Home Reisevertrieb EU-Parlament beschließt neue Regeln für Pauschalreise

Pauschalreisende können sich in Zukunft auf einheitlichere europäische Regeln verlassen und zwar egal, ob der Urlaub im Reisebüro oder im Internet gebucht wurde. Nach mehr als sieben Verhandlungsjahren wurde Ende Oktober die neue Fassung der Pauschalreise-Richtlinie von allen 28 EU-Mitgliedstaaten verabschiedet. Die neuen Regeln gelten voraussichtlich ab Frühjahr 2018. Wegen der erheblichen Änderungen auf dem Reisemarkt und der steten Zunahme von Online-Buchungen war es dringend notwendig, die alte Richtlinie von 1990 zu modernisieren. Gerade die verbesserten Informationspflichten vor Vertragsschluss waren überfällig.

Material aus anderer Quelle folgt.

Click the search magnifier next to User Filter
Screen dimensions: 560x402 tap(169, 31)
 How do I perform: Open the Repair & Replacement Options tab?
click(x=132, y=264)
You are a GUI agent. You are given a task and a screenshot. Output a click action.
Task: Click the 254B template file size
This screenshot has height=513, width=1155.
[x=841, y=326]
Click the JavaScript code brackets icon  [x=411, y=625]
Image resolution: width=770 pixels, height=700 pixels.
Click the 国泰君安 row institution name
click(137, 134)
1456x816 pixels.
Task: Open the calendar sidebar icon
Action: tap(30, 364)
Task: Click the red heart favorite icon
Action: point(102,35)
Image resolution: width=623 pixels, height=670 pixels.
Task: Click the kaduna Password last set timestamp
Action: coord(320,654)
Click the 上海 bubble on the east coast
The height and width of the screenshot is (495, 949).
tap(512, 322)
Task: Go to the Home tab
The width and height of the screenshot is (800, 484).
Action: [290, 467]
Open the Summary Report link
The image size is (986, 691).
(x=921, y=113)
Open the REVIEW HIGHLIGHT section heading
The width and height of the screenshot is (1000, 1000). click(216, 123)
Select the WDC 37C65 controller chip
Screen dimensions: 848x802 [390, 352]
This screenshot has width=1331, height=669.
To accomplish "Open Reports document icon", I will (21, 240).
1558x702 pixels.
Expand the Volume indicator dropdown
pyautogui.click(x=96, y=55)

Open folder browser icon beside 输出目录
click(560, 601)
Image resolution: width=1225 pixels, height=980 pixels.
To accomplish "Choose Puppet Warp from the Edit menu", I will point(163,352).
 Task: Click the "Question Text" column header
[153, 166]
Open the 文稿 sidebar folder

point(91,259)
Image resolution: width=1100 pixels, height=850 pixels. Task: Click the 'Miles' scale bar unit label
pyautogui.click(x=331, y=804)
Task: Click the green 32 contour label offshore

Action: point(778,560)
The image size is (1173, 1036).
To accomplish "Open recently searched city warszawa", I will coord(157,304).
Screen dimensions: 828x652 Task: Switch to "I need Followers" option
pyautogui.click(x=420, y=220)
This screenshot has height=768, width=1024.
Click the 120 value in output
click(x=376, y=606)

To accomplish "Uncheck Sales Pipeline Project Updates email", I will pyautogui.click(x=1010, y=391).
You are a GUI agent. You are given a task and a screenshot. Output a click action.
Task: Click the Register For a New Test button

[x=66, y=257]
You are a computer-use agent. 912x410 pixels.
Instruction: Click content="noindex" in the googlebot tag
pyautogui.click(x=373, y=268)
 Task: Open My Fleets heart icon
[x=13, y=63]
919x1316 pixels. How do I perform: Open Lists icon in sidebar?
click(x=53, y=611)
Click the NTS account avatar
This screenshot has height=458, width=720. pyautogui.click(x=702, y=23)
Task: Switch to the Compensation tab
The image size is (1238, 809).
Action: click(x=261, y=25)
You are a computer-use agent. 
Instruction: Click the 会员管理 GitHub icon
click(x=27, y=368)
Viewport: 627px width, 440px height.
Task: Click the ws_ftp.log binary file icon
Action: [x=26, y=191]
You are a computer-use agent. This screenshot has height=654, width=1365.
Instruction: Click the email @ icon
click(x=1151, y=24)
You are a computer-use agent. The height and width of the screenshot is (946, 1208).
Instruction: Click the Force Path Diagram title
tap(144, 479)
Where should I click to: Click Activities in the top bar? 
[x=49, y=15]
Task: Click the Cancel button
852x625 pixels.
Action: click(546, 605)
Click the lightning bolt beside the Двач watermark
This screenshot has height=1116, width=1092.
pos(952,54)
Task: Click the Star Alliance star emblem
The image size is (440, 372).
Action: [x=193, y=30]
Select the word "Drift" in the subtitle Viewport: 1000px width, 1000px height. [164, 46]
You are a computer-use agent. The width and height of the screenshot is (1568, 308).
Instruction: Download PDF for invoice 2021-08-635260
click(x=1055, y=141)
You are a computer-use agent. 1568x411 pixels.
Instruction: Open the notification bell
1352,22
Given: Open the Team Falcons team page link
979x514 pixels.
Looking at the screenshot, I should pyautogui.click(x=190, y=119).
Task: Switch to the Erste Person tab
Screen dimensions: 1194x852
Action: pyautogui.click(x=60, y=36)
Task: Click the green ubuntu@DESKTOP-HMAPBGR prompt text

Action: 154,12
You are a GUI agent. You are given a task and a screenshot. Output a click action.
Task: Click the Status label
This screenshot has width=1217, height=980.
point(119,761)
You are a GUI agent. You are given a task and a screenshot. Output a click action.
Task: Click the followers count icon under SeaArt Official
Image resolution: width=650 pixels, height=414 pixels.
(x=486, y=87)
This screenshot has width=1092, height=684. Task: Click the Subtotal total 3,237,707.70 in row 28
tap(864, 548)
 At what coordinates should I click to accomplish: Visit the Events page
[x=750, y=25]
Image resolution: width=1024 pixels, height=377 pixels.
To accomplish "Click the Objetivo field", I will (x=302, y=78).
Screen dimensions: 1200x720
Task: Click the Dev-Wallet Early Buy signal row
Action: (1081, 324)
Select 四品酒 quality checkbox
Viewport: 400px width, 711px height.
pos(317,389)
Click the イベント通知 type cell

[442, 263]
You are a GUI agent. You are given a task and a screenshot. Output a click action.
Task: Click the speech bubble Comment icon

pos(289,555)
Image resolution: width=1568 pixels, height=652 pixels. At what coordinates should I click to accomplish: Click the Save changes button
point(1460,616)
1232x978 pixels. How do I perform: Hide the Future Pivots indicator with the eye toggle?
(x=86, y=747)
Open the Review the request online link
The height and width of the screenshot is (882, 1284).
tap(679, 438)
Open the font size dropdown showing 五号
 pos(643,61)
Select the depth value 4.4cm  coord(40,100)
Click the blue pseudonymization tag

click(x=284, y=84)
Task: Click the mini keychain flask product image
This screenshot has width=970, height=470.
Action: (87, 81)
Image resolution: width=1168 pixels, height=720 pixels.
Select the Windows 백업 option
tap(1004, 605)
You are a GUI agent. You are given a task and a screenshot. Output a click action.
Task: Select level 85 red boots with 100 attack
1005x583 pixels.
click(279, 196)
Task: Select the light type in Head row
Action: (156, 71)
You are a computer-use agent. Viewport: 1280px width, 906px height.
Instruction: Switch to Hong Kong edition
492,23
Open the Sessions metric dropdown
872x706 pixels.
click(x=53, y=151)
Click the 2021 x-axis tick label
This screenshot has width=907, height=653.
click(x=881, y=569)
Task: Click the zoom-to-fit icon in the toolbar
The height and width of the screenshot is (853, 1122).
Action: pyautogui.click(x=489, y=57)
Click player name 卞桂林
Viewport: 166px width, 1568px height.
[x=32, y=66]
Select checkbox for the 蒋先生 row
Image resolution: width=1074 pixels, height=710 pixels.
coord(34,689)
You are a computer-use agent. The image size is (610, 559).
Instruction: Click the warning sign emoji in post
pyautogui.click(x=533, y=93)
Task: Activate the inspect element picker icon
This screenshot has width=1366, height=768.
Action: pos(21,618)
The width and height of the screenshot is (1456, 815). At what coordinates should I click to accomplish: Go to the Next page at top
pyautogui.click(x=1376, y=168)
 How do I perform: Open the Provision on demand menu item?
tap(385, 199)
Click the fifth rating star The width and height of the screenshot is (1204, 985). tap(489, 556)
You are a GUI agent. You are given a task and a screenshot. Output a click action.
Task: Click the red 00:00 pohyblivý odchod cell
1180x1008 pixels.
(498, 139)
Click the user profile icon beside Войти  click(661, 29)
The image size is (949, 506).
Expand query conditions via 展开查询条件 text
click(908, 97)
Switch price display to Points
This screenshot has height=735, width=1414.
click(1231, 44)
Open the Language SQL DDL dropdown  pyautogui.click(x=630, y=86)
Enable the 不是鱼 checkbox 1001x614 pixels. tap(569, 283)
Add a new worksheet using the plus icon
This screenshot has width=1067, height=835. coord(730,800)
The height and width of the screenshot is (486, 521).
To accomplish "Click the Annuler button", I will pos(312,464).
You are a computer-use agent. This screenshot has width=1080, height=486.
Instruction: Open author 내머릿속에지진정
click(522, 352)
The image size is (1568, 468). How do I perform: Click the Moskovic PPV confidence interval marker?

Bisher wurden die Online-Buchenden erst beim letzten Mausklick über mögliche Zusatzkosten informiert. Das gehört bald der Vergangenheit an.

Was ist neu?

In den neuen Richtlinien wird festgelegt, dass bereits geleistete Zahlungen geschützt sind, wenn der Urlaubsanbieter Pleite machen sollte. Außerdem wird die Haftung für alle Leistungen verbessert, die im Pauschalpaket enthalten sind. Der Begriff der Pauschalreise wird erweitert, so dass die meisten Reisebestandteile wie Flüge, Hotelangebote oder Mietwagen eingeschlossen sind. So kann der Urlauber im Problemfall besser geschützt werden. Ein 14-tätiges Widerrufsrecht wird festgelegt, und es gibt Standard-Informationsblätter für mehr Transparenz und Vergleichbarkeit.

Neue Herausforderungen für die Tourismusbranche

Verantwortliche der Reisebranche verwiesen auf zusätzliche Belastungen, die durch die neuen Regeln entstehen würden. Der bürokratische und finanzielle Aufwand hinsichtlich erhöhter Auskunfts- und Informationspflichten sowie für die Unterstützung von Reisenden in Fällen höherer Gewalt, würden zunehmen.
Wichtig ist jedoch, wer eine Pauschalreise bucht, soll durch die neuen EU-Regeln besser geschützt sein.